Use smart as the default front door when you do not want to think about
patterns. Use smart/v2 when answer quality on hard, ambiguous prompts
matters more than latency.
consensus — converge on one answer
Section titled “consensus — converge on one answer”Generates several response variations per round, clusters them by semantic similarity, and iterates until the top cluster reaches the consensus target. The output is the answer the model agrees with itself on most often.
Use it to suppress one-off hallucinations and sampling noise on factual or analytical prompts.
debate — adversarial refinement
Section titled “debate — adversarial refinement”Produces an initial position, then runs a structured round: a Devil’s-Advocate challenge, a defense, and an improved final response. The answer is pressure-tested rather than averaged.
Use it for claims, recommendations, and decisions where the failure mode is confident-but-wrong, not noisy.
compare — side-by-side
Section titled “compare — side-by-side”Runs the same prompt on each requested model concurrently and returns
every answer. With analyze=true and at least two successes, an extra
call summarises where the models agree and differ.
Use it to evaluate models against each other, or to surface disagreement as a signal in its own right.
batch — throughput
Section titled “batch — throughput”Runs a single model over up to 20 prompts in parallel, returning per-prompt success or failure. This is the breadth tool, not a quality tool.
pipeline — reliability dial
Section titled “pipeline — reliability dial”Runs a prompt through a pattern chosen from a reliability level rather
than a named strategy. Set multi_model=true to fan out across all
configured API providers and aggregate the results.

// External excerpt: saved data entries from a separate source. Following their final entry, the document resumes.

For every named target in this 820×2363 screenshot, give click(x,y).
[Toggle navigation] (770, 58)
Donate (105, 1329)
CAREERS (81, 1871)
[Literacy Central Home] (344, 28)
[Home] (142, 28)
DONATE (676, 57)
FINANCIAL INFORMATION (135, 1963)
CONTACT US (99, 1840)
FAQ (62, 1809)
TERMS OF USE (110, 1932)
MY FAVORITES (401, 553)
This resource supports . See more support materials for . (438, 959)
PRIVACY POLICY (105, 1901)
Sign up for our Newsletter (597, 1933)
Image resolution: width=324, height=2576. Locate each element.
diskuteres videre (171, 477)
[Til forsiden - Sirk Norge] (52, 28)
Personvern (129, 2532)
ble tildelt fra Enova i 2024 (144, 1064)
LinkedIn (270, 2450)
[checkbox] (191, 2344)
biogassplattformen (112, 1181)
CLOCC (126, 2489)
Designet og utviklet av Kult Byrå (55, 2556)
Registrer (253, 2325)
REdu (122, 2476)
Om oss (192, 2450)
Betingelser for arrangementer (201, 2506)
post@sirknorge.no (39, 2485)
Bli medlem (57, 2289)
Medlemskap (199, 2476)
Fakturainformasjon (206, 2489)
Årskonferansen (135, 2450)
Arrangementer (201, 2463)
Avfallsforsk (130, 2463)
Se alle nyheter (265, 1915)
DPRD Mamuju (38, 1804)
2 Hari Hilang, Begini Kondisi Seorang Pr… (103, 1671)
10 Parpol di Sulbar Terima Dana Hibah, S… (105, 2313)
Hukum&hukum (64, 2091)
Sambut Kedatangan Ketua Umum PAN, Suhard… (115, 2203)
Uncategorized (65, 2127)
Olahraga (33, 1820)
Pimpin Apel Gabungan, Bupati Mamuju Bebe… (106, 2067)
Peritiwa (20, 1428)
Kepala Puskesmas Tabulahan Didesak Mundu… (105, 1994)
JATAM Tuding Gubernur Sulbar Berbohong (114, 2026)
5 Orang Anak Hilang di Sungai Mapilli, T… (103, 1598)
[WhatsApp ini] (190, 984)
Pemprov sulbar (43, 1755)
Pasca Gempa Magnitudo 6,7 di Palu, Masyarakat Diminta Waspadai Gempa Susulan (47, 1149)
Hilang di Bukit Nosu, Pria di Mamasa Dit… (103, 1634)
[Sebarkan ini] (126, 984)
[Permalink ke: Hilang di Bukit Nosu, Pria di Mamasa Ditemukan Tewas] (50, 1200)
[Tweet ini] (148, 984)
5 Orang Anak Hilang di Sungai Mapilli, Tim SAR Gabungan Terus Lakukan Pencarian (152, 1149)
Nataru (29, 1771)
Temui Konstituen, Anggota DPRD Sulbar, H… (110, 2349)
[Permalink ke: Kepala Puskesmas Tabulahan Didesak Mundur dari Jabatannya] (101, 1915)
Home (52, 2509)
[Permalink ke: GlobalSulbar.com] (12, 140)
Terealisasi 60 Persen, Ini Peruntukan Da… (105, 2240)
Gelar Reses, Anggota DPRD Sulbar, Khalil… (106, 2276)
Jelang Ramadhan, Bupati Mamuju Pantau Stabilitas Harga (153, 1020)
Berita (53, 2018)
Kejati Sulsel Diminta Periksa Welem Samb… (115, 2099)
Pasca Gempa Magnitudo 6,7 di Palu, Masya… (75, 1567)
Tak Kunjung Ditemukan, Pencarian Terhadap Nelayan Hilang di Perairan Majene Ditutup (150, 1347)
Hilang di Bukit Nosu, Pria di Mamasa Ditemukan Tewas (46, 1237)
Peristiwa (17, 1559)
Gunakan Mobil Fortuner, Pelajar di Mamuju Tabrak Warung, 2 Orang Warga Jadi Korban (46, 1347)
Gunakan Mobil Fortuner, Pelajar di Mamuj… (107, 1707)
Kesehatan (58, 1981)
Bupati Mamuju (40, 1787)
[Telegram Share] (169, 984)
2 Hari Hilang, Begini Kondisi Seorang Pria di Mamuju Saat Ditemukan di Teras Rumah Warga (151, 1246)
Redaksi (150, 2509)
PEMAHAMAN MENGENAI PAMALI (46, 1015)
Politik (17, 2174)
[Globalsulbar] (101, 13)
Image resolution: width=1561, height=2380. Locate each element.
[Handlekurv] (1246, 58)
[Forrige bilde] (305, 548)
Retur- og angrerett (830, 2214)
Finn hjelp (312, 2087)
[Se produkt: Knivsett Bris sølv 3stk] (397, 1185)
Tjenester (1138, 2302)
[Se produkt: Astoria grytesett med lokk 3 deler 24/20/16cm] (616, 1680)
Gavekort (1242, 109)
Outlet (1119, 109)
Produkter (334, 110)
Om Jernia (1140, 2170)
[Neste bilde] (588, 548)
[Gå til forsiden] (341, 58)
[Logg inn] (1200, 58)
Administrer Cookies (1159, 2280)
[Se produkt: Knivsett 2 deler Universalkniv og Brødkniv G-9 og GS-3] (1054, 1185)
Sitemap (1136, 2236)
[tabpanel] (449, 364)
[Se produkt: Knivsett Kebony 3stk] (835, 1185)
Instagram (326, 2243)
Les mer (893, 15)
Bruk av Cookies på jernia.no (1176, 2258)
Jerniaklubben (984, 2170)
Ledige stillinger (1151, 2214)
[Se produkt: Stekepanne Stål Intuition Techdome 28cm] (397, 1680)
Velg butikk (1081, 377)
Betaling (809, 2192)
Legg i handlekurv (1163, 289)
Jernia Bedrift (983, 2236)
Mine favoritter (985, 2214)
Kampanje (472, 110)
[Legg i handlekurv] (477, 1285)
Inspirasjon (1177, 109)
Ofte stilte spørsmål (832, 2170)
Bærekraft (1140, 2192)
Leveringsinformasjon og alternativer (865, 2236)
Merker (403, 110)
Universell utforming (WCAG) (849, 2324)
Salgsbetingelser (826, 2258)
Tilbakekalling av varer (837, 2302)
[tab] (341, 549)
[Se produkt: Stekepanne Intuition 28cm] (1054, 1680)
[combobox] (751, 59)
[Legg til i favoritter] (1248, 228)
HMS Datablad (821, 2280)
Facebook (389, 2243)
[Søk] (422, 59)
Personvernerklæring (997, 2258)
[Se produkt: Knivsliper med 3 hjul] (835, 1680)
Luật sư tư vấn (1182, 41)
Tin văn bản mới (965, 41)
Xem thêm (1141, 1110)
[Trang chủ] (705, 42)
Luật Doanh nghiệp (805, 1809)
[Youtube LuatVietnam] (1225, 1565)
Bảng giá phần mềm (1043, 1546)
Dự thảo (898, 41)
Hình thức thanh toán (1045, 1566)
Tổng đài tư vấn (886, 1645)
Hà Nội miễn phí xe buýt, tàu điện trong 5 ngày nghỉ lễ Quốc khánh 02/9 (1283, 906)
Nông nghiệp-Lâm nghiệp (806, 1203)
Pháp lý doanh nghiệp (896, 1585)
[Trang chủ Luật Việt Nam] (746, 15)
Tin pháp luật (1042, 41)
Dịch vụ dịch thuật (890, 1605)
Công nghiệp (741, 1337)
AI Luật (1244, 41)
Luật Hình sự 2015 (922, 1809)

Use it when you want to ask for “more reliable” or “faster” without committing to a specific pattern.
How a request flows
Section titled “How a request flows”Regardless of the entry point, work converges on the orchestrator, which resolves an adapter per model, applies circuit-breaker and budget policy, and assembles the result — see the architecture overview for the request lifecycle diagram and the execution adapters that actually talk to each provider.